As a hyphenated Iranian, there was a lot I resonated with in Brown Album - stories of growing up between two cultures, and never really belonging to either (and not being close to the local Iranian community either). “How to write Iranian America” was pure gold, and felt the most authentic of the essays.
So it pains me to write this... but to me, most of these essays felt like Khakpour attempting to connect with something, anything, to try to forge a sense of identity from everything. Sometimes the links were quite tenuous and a bit uncomfortable... notably the time she admits she pretended to be half Black, before mentioning that she later discovered some distant African-Iranian heritage.
Ultimately, I felt that Brown Album wasn’t so much an exploration of being Iranian-American in the 21st century, but more what it feels like to spend a lifetime searching for a sense of identity as an Iranian-American refugee.
This was a really interesting collection. Khakpour is able to eloquently voice to the many dualities of the immigrant experience. The yawning gap of the immigrant experience as lived by children and that of their parents or the feeling of being pigeon holed into representing a country that only becomes further removed from one’s identity as the child begins to understand themselves as more and more American. She similarly discusses the conflicts that come from a loss of status from the home country to the US, as well as the uncomfortable discussions of race that are virtually nonexistent in the home country but are paramount in the US. She does all of this in a style that is completely disarming, sharing her vulnerabilities, past mistakes and moments of cowardice. Definitely worth the read.
Very inward looking, Brown Album is a mishmash of various essays revolving around the author’s experience growing up and living in the US as an Iranian immigrant. It seems much to her annoyance that she has to dwell on her origin, yet this seems to take up the bulk of the book’s contents for good or bad. There’s quite a bit of navel gazing going on, and it’s difficult to get deeply involved in passages about changing one’s hair color to blonde, although to be fair this does seem to preoccupy many people in how others perceive their outward appearance. The latter sections touch on race, although not deeply.
As a devoted reader of fiction, I was slow to dive into this book of essays. But once I did, I read it straight through in two days.

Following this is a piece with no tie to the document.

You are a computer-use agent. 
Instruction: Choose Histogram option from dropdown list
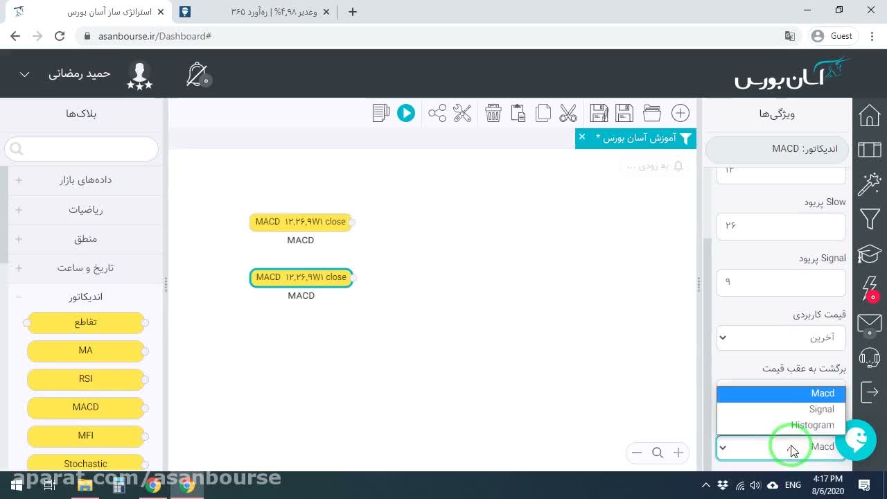[x=781, y=425]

It was so full of cultural, political, sociological, historical and literary observations and details that it constantly triggered my memories, emotions and philosophical reactions. Brown Album doesn't have a standard memoir structure, but instead is more relational. It organically tracks the author's development as a person, an Iranian and American, and an artist. Khakpour's experiences are her own, but her memoir is something that anyone struggling with identity can read as a beacon of a way forward.